Георгий Иванов растерянно смотрит на меня.
– Ты, пожалуй, права. Мне тоже казалось, что это вздор! Но Жорж думал…
Я снова перебиваю его:
– Вздор, вздор, вздор! А если просто написать правду? Может быть, она поймет и простит?..
– Чтобы она поняла, чтобы она простила? Ты смеешься, должно быть.
Нет, я совсем не смеюсь, мне совсем не смешно. Я так радовалась, столько строила радужных планов новой жизни. И теперь…
– Сделать мы ничего не можем, – говорит Георгий Иванов, снимая с меня шубку. – И придумать ничего нельзя. Надо было сразу вместе с ним отнести деньги Кантору. Но мне и в голову не пришло… Давай больше об этом не говорить. Давай ложиться спать.
Не говорить? Или говорить? Ах, не все ли равно? Я все еще стою на месте не двигаясь.
– Ка-тастро-фа. Да, это катастрофа. Не только для нас. Но и для Адамовича.
Я сплю. Мне снится что-то очень приятное, но Георгий Иванов будит меня.
– Вставай скорее!

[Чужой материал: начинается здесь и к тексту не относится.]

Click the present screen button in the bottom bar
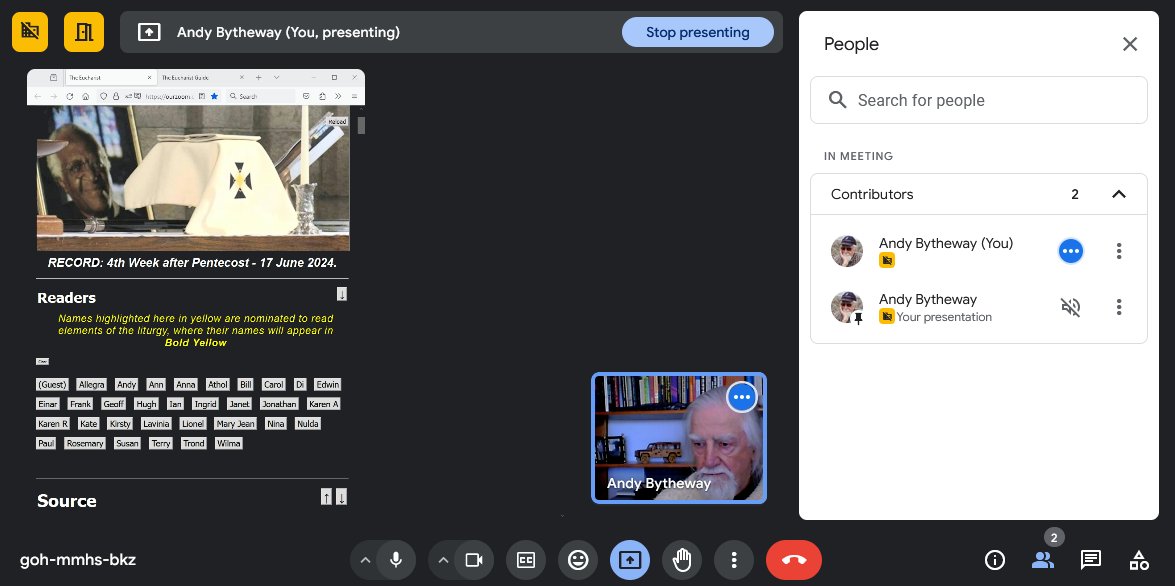 click(630, 560)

Жорж пришел. Он в отчаянии, что ты не согласна написать отцу. Он непременно хочет тебя видеть.
– Зачем? Не надо было меня будить, – сонно бормочу я. – Ведь я не могу ему помочь ничем.
– Он такой несчастный, совсем погибающий.

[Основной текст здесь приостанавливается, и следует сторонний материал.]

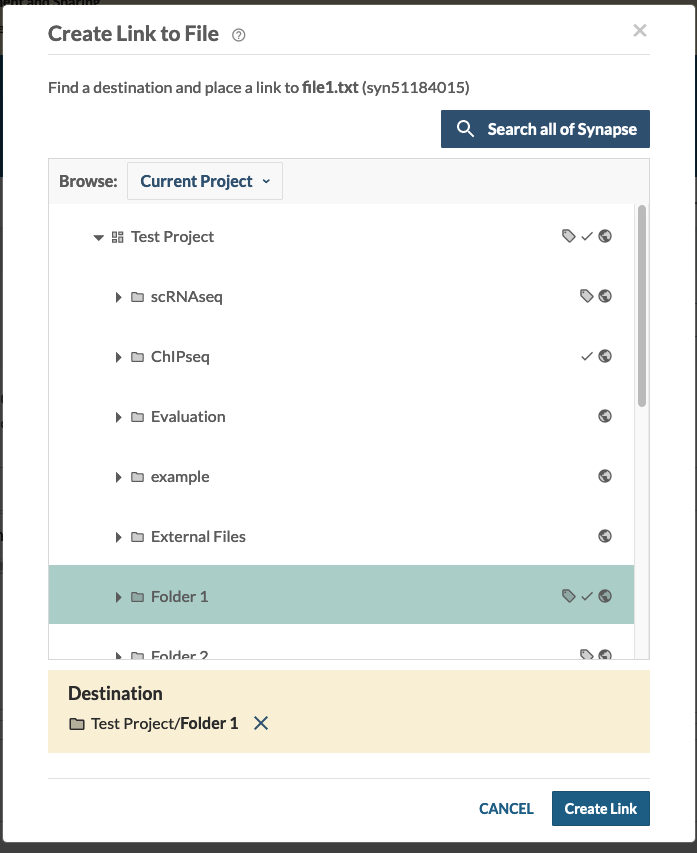
Task: Click the globe icon on example row
Action: click(x=605, y=476)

– Несчастный? Погибающий? – переспрашиваю я и быстро встаю с кровати, надеваю халатик и, даже не взглянув в зеркало, не пригладив волосы, выбегаю в соседнюю комнату.
Адамович стоит у окна. Вид у него действительно несчастный и потерянный. Он, наверное, не спал всю ночь – под глазами большие темные круги и веки опухли.

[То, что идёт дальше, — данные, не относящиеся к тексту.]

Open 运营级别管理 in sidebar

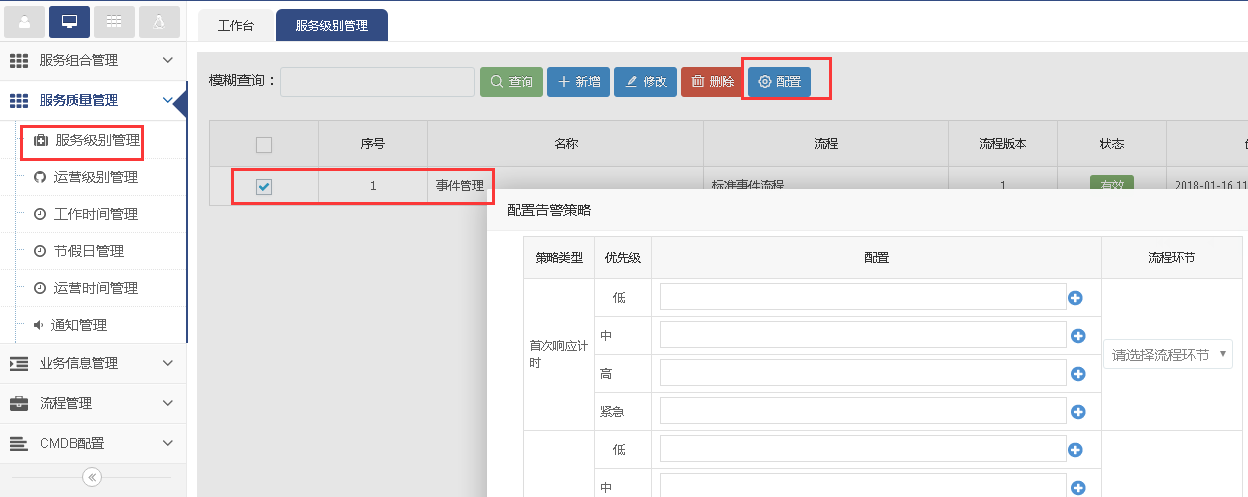95,177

– Правда, мадам, вы не хотите написать отцу? Неужели вы не хотите мне помочь?
– Не не хочу, а не могу. Из этого, кроме скандала, ничего не получилось бы. Верьте мне, я все готова для вас сделать, но просить у отца деньги на вымышленную операцию не могу.
Мне его так жаль, что я на самом деле готова для него «все» сделать. Но это «все» равно ничего не значит – я ничем, решительно ничем не могу ему помочь.
– А я так надеялся на вас! – Он вздыхает.
Я молчу, и Георгий Иванов тоже молчит. Да что уж тут и скажешь?
– Все? – спрашивает вдруг Адамович изменившимся, срывающимся голосом. – Все согласны для меня сделать? Тогда, может быть, я еще и выкарабкаюсь. Если вы согласны отыграть эти деньги.
Я не понимаю.
– Отыграть?
– Да, да! Отыграть – в рулетку отыграть. – Он умоляюще смотрит на меня. – Это единственный выход. Другого нет. Мы поедем в Монте-Карло, и вы отыграете десять тысяч в казино.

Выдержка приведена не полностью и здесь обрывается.